**The request:** Edit the records from the line containing "You are a GUI" through the line containing "click(x=116, y=165)", inclusive, replacing "breadcrumb link" with "navigation link" and keeping everything else unchanged. Leave the pictures out of your answer.

**Stored records:**

— BEGIN —

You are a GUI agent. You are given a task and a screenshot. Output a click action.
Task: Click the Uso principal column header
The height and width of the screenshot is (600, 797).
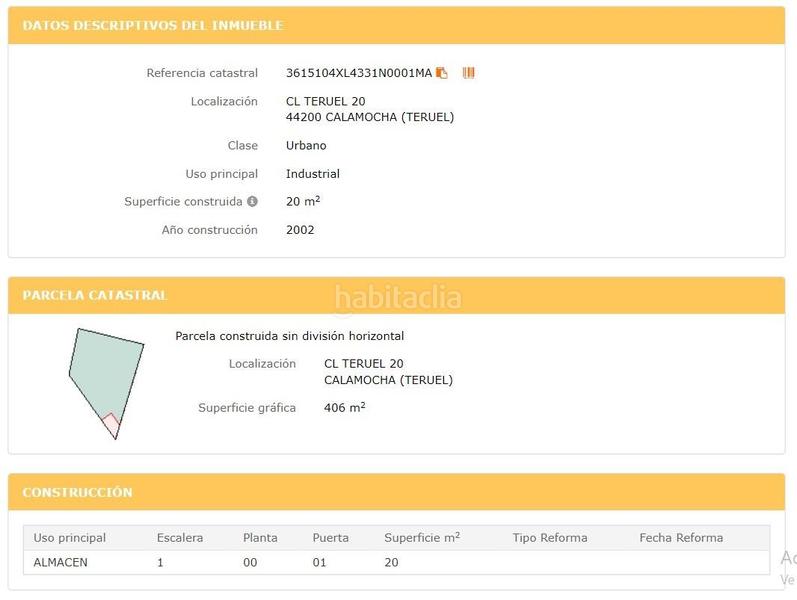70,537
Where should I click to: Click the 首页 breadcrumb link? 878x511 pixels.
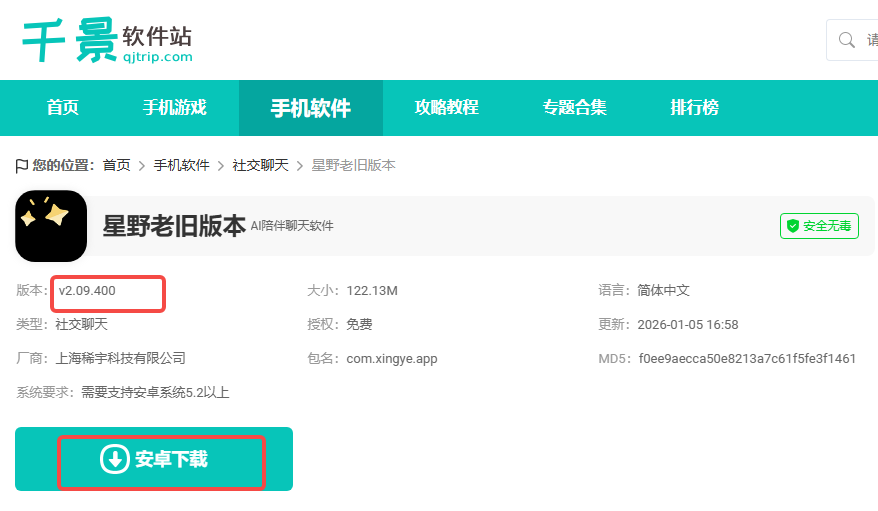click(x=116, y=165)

— END —
— BEGIN —

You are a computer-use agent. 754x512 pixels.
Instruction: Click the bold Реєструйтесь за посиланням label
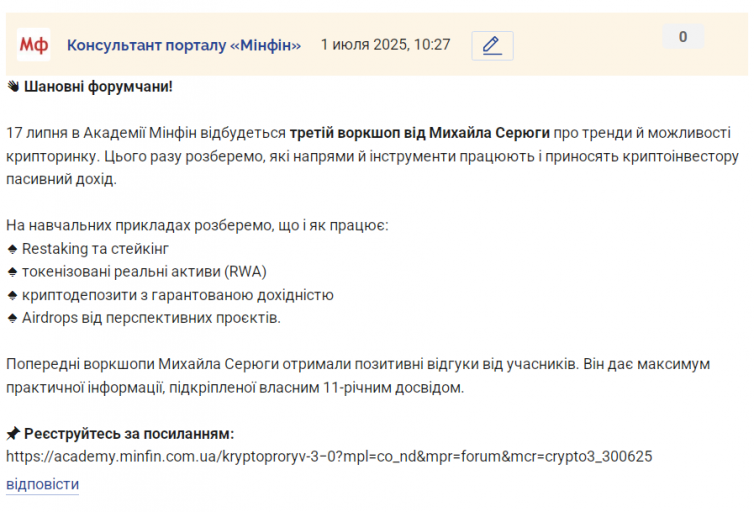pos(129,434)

— END —

**Final result:**
You are a GUI agent. You are given a task and a screenshot. Output a click action.
Task: Click the Uso principal column header
The height and width of the screenshot is (600, 797).
70,537
Where should I click to: Click the 首页 navigation link? 878x511 pixels.
click(x=116, y=165)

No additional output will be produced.